Abstract

In wireless sensor networks, a mobile sink group brings out many challenging issues with regard to data dissemination due to its twofold mobility: group mobility and individual one. All member sinks of a group should move together toward the same destination in relation to the group mobility, but each member sink can also move randomly within a certain group area in relation to the individual mobility. For supporting such groups, geocasting may decrease data delivery ratio due to continuous group area shifting by the group mobility, and multicasting may increase energy consumption due to frequent multicast tree reconstructions by the individual sink mobility. Recently, mobile geocasting protocols have been proposed, which enable a mobile sink group to periodically register its current group area information to a source and member sinks in the group to passively receive data from the source by flooding within the registered group area. However, due to the passive data dissemination, they suffer from excessive energy consumption of sensor nodes due to flooding data within the large group area and result in high data delivery failures of member sinks on edge of the group due to asynchrony between the registered group area and the actual group area. Therefore, we propose an active data dissemination protocol that exploits a local data area constructed by considering the moving direction and pattern of a mobile sink group.
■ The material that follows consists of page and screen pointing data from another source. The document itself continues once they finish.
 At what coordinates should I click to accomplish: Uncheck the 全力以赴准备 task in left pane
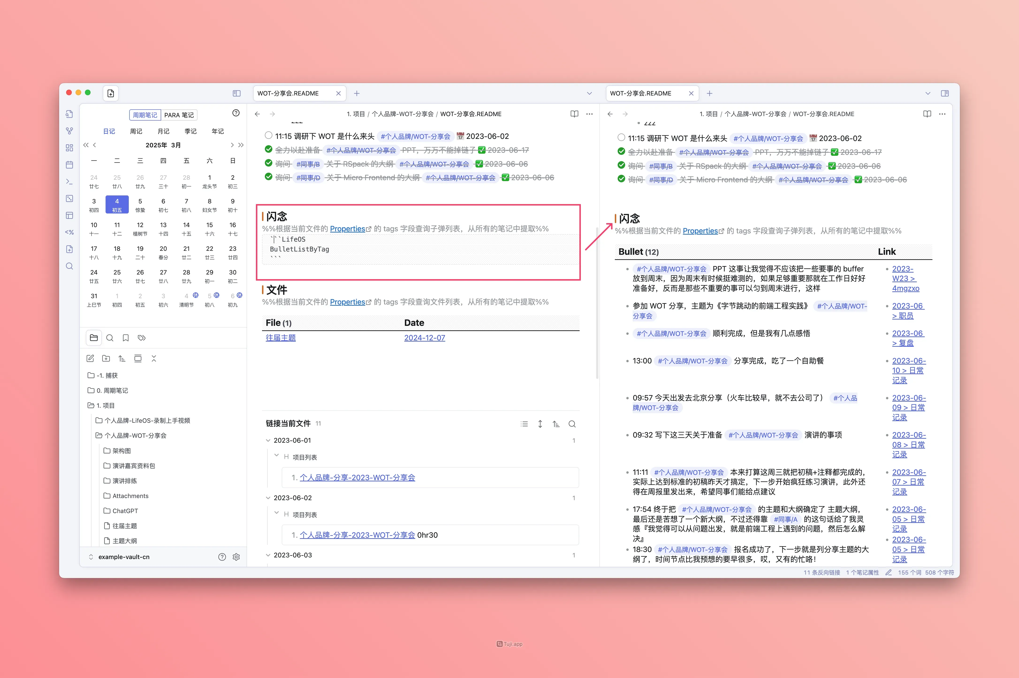268,150
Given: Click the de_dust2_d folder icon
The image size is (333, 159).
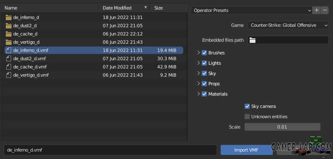Looking at the screenshot, I should [x=9, y=26].
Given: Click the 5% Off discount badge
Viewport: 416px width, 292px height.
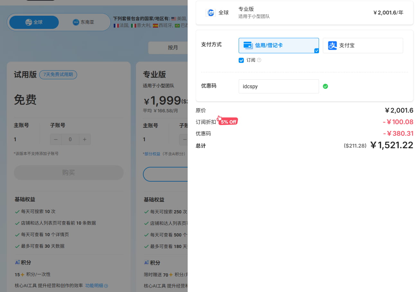Looking at the screenshot, I should pyautogui.click(x=228, y=121).
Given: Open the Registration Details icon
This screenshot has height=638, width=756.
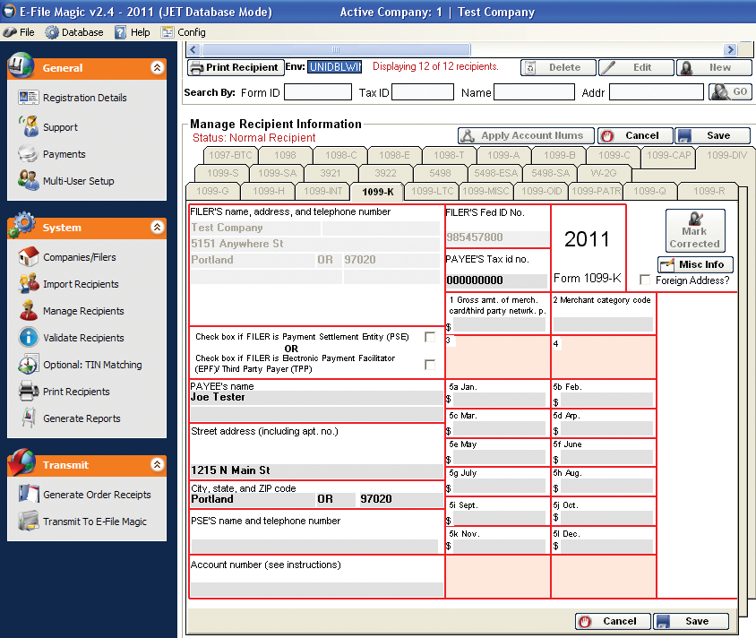Looking at the screenshot, I should tap(28, 98).
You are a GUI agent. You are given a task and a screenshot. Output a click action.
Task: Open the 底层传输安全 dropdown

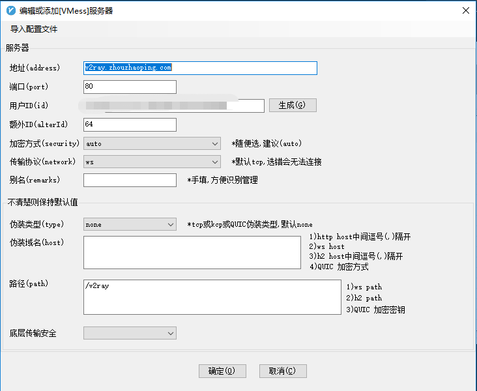coord(130,333)
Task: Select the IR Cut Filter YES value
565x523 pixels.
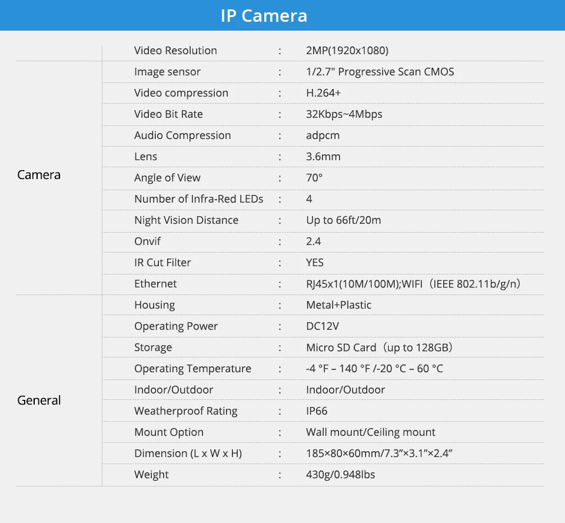Action: tap(314, 263)
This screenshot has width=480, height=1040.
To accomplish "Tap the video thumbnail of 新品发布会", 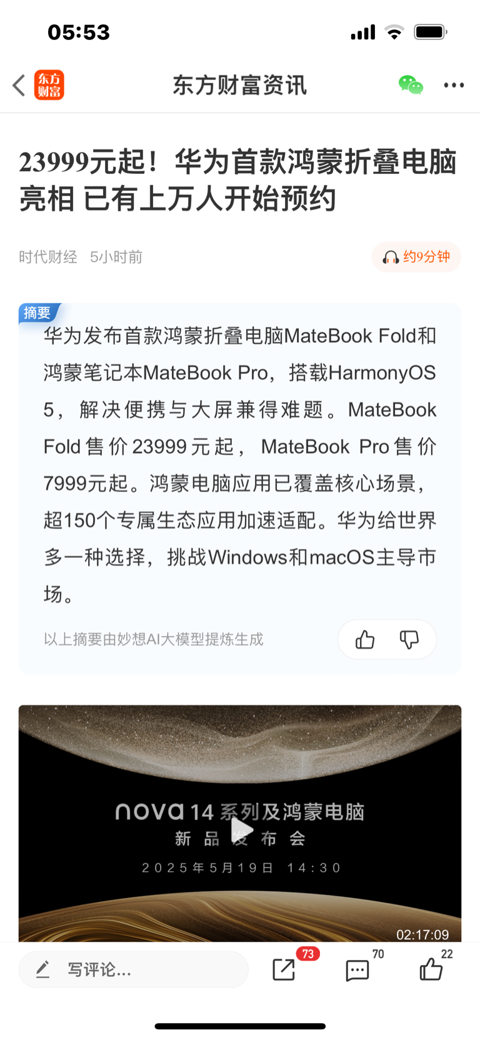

In the proposed protocol, a source sends data to nodes in the local data area in advance, and member sinks in the group actively receive the data from the local data area when they potentially pass it. To efficiently construct a local data area, we investigate the pattern of group mobility and classify into three major categories according to the prediction level: a regular movement, a directional movement, and a random movement. We then present three different data dissemination schemes with an efficient local data area to effectively operate for each mobility pattern. Experimental results conducted in various environments show that the proposed protocol has better performance than previous protocols in terms of the data delivery ratio and the energy consumption.